Text under study:
----------

Vanitha Prabhu
Prabhu
In a year defined by the disruption of the biggest global health crisis in living memory, the focus for Vanitha Prabu, Global Procurement Manager, IT and IT Services at BT Global Services India, remains relatively unchanged. Based in India, Prabhu oversees IT indirect sourcing for Asia Pacific and globally, as a captive unit of the telecoms giant.
Prabhu’s teams have been forced to overcome the same challenges all companies have faced during the past 12 or so months. But the fundamentals of her job, she says, remain the same: delivering value to stakeholders and suppliers inline with the group business objectives of BT.
The means the organisation uses to navigate the increasingly choppy waters of global procurement are undergoing a dramatic digital transformation journey, equipping BT’s procurement professionals with the modern tools and resources to react to the ever shifting landscape.
"We believe in new ways of working,” Prabhu says. “We have been focusing more on artificial intelligence (AI), machine learning (ML) and many more emerging technologies. The focus is on simplifying the actual process and minimising the time we are investing in these tasks. We have introduced many tools within procurement to ensure the life of our procurement personnel is simple but brilliant. We now have all the information, data, and everything else we require available in one click. We have also started a digital garage, which will help us to please an order and get what we want in one click. That is a power of digitisation.”
Though COVID-19 placed further pressures on even the most basic procurement functions, Prabhu believes the outbreak was an energising testing ground for the unit’s new capabilities, and how procurement organisations can lead from the front in risk-mitigation. “We took a very proactive approach and we never waited long to act,” she says. “We started monitoring the performance of our suppliers, how they're doing, what the impact might be, and then ensuring there is business continuity so there is no impact to the supply chain.”
As the pandemic took hold of countries around the world, Prabhu’s teams were forced to wrestle not only with how quickly they reacted, but “how swiftly you are able to make decisions”. She uses the example of a supplier in China, which was unable to fulfil its obligations due to restrictions imposed in response to the virus. “Now you see the supply chain is getting impacted, so you have to ask what are the other sources of suppliers? Do you have in-country sourcing, or are there local country sourcing where you can quickly procure the services so that your supply chain is not disrupted? I don't want that experience again in future,” she jokes. “But we are prepared for those now.”

----------

Record extracts:

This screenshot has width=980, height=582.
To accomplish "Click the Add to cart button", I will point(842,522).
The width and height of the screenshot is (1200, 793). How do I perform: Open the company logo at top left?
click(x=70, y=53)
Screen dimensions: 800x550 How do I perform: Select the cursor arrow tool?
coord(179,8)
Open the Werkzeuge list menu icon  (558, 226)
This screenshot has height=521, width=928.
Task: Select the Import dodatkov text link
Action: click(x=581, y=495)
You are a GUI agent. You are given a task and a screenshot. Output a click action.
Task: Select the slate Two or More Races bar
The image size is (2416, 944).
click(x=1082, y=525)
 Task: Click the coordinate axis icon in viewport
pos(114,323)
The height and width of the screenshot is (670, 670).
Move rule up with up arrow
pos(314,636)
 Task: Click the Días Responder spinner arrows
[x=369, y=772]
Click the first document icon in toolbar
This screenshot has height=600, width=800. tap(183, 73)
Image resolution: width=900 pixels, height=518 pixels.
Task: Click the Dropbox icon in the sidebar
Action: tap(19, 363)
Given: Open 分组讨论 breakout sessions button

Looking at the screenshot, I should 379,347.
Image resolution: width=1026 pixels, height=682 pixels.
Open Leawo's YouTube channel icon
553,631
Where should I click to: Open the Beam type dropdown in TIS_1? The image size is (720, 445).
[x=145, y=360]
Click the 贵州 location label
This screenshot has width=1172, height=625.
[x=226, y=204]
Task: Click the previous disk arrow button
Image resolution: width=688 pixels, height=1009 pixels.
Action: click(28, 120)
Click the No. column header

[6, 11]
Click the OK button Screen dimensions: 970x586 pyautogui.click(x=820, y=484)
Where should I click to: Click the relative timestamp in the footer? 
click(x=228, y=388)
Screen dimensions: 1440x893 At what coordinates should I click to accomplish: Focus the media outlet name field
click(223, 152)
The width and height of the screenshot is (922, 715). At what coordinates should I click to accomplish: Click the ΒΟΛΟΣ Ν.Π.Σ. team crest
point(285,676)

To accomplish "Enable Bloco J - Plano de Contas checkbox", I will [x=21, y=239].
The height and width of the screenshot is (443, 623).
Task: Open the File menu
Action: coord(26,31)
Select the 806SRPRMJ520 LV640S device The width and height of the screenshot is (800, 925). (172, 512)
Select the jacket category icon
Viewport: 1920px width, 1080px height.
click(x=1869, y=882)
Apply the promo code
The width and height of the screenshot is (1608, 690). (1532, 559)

----------

Try it: List every distinct country or region named in the article about BT procurement. The items above have no connection to the article.

Response area: India, Asia Pacific, China